Le bénéfice des programmes de maîtrise de la diffusion des bactéries multirésistantes « endémiques » à l’hôpital n’est globalement pas très clair, voire nul dans certains pays [71]. Il en va différemment de phénomènes « épidémiques » ponctuels là où la mise en place d’un isolement strict et rigoureux des malades (isolement géographique des malades porteurs et isolement de contact) peut permettre l’arrêt des transmissions croisées. Certaines stratégies d’isolement ont fait la preuve de leur efficacité, celle-ci étant mesurée par un taux de transmission malades isolés vs malades non isolés. Par exemple, l’association de huit mesures (isolement de contact des malades colonisés ou infectés, port de gants, surblouse et masque pour les soins des porteurs, isolement jusqu’à éradication, prélèvement des malades voisins et dépistage hebdomadaire, séances régulières d’information notamment sur le lavage antiseptique des mains, éradication du portage et surveillance, dépistage du

personnel) permettait la diminution de la transmission croisée de staphylocoques dorés résistants à la méthicilline (SARM) dans un service de néonatalogie en proie à une épidémie [72].
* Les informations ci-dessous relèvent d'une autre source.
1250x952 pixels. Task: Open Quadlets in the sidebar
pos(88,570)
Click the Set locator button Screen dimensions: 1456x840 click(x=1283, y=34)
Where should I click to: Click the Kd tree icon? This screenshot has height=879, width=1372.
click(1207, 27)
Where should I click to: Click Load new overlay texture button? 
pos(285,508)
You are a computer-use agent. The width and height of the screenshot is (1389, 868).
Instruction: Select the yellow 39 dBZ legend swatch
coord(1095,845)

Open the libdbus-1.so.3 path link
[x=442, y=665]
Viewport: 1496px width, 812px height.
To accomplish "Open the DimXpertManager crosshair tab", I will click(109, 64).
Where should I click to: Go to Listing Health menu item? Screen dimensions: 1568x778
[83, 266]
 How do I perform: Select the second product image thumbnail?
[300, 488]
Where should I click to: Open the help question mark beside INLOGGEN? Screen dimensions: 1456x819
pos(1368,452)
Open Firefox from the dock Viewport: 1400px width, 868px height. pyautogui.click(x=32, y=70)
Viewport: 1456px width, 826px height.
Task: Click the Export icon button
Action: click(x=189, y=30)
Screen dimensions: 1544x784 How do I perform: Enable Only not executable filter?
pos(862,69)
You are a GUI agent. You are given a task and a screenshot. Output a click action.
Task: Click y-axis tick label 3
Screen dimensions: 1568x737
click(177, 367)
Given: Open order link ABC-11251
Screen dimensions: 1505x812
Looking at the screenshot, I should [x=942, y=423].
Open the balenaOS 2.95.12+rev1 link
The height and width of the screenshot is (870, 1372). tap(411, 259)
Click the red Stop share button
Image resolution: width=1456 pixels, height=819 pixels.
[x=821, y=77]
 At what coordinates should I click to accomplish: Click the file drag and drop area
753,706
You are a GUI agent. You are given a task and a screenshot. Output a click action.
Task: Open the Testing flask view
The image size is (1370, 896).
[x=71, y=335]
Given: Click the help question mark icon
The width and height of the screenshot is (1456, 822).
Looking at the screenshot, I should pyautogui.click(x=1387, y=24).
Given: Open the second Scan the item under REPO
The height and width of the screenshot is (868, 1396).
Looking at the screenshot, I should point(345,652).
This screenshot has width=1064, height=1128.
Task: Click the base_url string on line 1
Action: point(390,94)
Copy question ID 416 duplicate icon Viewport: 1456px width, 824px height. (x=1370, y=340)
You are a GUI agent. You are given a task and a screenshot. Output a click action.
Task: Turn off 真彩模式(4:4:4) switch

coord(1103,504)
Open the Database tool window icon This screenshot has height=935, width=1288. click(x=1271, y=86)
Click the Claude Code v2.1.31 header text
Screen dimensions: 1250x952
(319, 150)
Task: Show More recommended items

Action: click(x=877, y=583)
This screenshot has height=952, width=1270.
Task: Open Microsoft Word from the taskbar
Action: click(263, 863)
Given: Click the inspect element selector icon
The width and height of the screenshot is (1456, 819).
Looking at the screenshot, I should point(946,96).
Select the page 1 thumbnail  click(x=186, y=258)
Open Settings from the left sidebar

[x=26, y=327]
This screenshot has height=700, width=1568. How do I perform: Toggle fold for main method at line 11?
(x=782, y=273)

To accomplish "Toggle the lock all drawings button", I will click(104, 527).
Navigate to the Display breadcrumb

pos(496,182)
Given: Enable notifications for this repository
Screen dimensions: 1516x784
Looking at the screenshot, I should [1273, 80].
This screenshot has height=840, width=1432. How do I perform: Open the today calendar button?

Dans les études évaluant l’intérêt des mesures d’isolement, souvent l’observance de l’hygiène des mains n’est pas mesurée ou, quand elle l’est, elle est régulièrement faible dans les études ne montrant pas d’impact des mesures d’isolement [73,74]. Enfin, placer un malade en isolement de contact semble être associé à la survenue d’effets adverses que ce soit en termes de qualité des soins ou d’effets psychologiques négatifs [75].